With the expansion of academic higher education and the abolition of grant aided apprenticeships in the 1980s such programmes fizzled out.

Only now has government appreciated the importance of such schemes and is making the apprenticeship a core option within its 14-19 agenda alongside academic routes such as the traditional A Level and ‘new’ Diploma. Much of the delivery will be based in schools.

Rebuilding an apprenticeship framework for 14-19 year olds from nothing within schools that have generally focussed on academic subjects will not be easy and may be some reason why at least 13 government quangos such a the Sector Skills Councils (that identify the required competences) to the UK Commission for Education and Skills (that has to find ways of engaging employers) have been created.

So where will IT will be used for these youngsters?

Just a short (and not comprehensive) list:

  • Information and Guidance systems which assess students abilities, provide career and labour market intelligence information and provide the opportunities to record ‘action plans’.
  • Local prospectus systems that identify the opportunitie available within schools

  • Systems that support employers in providing the necessary information for work placements

  • Systems that support the students and their advisors in finding work placements.

  • Tracking systems that monitor the attendance and progress of students at school, college and in work placement

  • Content delivery systems that provide underpinning knowledge in an innovative and interactive way. (Comeback learning objects!)

  • Portfolio systems that store validated students achievements for assessment.

  • Online testing systems for key/ functional skills and the underpinning knowledge for the Technical Certificate

  • Qualification awarding and recording systems that are linked to the Qualification and Credit Framework.

  • Support networks for teachers that provide exemplars of good practice and resources.

  • Systems that ‘feed’ attendance and achievement data to national DCFS collection systems.

  • …..

……….and the challenge for JISC.

Given that the Unique Learner Number will enable infinite opportunities for collation and aggregation, to identify where data standards and the interoperation of systems are required and how privacy and security can be maintained.

As mentioned in earlier blogs, this work will be conducted within a context of government imposed tight delivery deadlines and a commercial provider sector will exploit the open doors to provide quick and profitable solutions.

On a personal note, my apprenticeship is now over and having obtained my qualification for a bus pass, this will be my final blog for CETIS.

I would like thank all those friends within the JISC community that have made my work so satisfying and enjoyable and wish you all success, happiness and good health for the future.

MIAP: Vision or Reality?

A personal view……..

 My colleague at CETIS, Mark Power recently published an update concerning the MIAP vision: a system driven by the Unique Learner Number that will collect data from a range of partners to support progression and advice and guidance for lifelong learning students.

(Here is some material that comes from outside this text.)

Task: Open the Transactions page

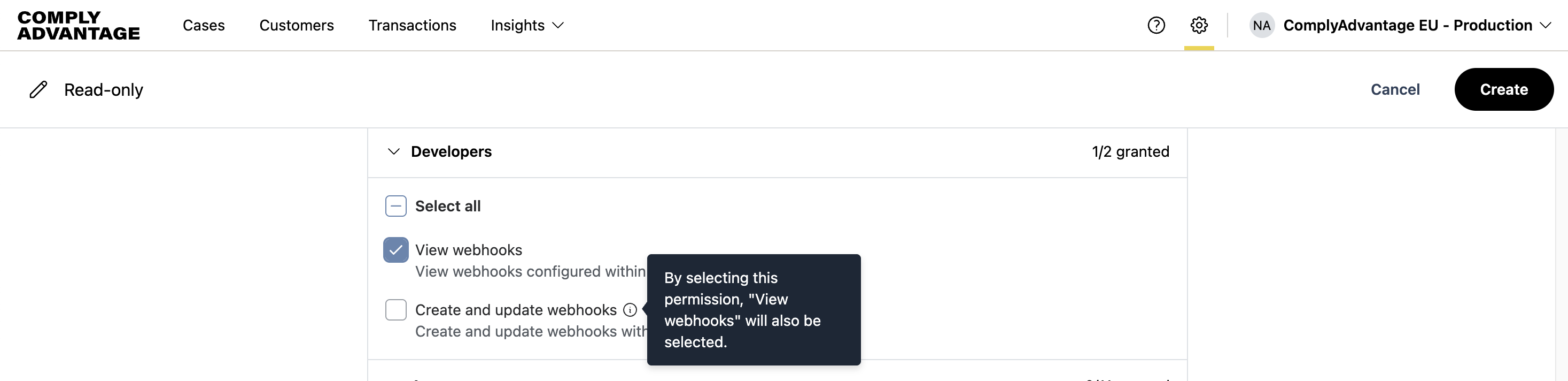Action: pos(412,25)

A number of partner provided data bases including the Learner Achievement Record, the UK Register of Learning Providers and the Qualification an Curriculum’s Framework details of fundable units of study will, according to the vision, underpin a range of exciting educational services. 

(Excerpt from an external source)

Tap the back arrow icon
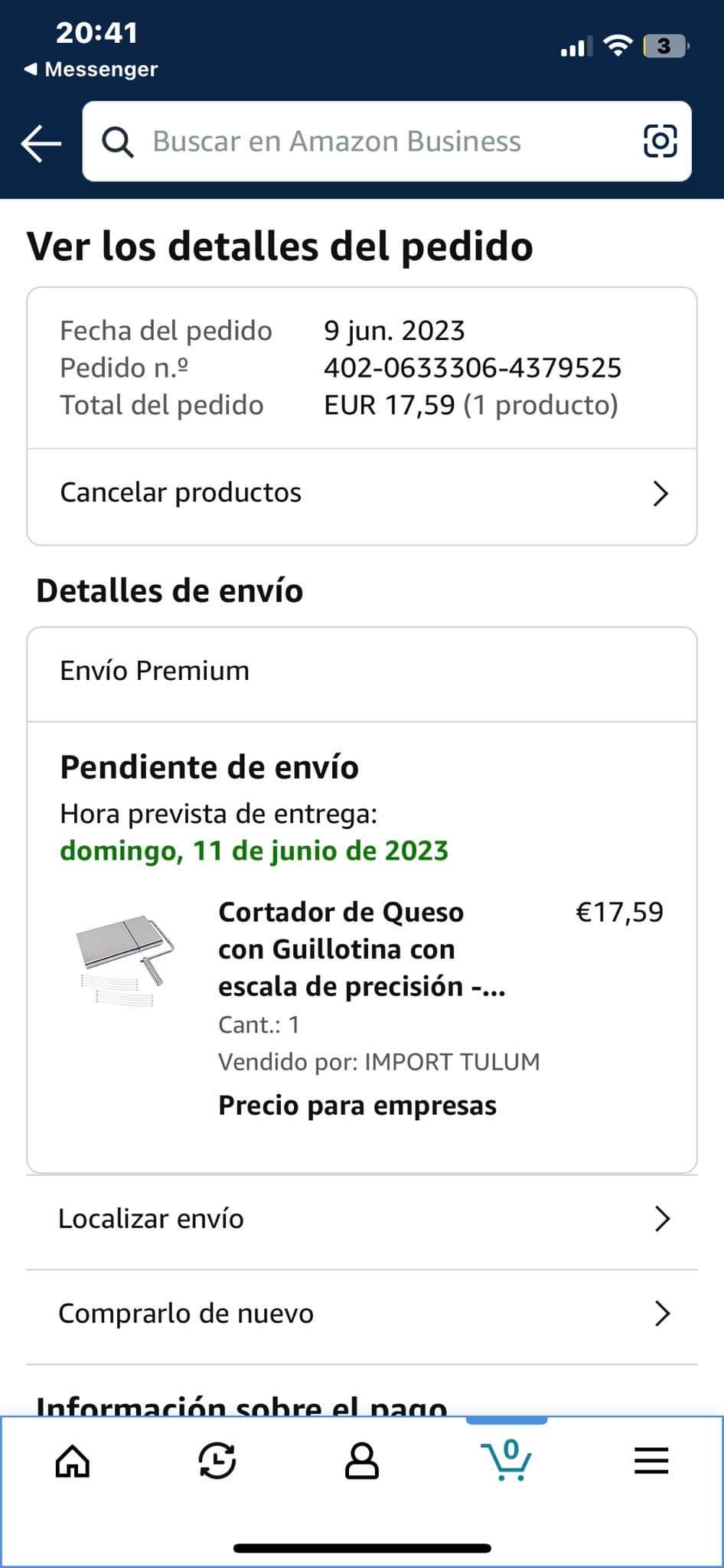 tap(41, 142)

I recently attended a workshop for college management information systems staff covering progress to this ‘new information environment’. We were told that the ‘Unique Learner Number’ is being successfully allocated to individual students and will be included in college Individualised Student Record (ISR) returns (the key to individual college funding) from next year. The prospect that the ISR process would be superseded by ‘real time dips’ into Learner Achievement Records (cross-referenced to Learning Providers) was not on the table. Data collection would still firmly be in the hand of colleges. We were also told that progress to the vision of individuals being able to access, for CV builders and personal skills development and employment applications, their Learner Achievement Records containing details  from awarding bodies of the qualifications they had achieved was well on track. 

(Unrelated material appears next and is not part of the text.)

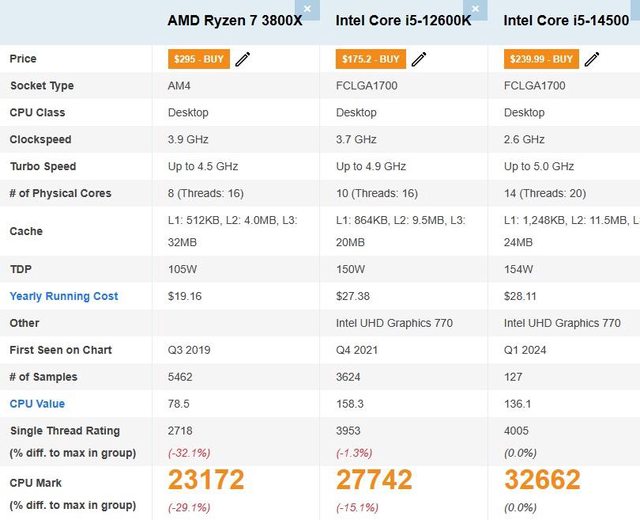Click the 32662 CPU Mark score
This screenshot has height=520, width=640.
(543, 480)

I felt that this latter statement was a bit optimistic  A pilot for much of the technology underpinning the vision is the Minerva system that will support assessment of the new (14-19) Diplomas by the aggregation of the achievements of the components that make up the qualification. The Unique Learner Number delivery system (as mentioned above) for this application is in place but I understand that the required UK Register of Learning Providers is not yet ready and awarding bodies are still at the investigation stage for the standards necessary for the data transfer. So how far are we away from the reality of a system that collects data from many sources to support student support and progression? 

I believe that there are two other challenges that still have to be faced. 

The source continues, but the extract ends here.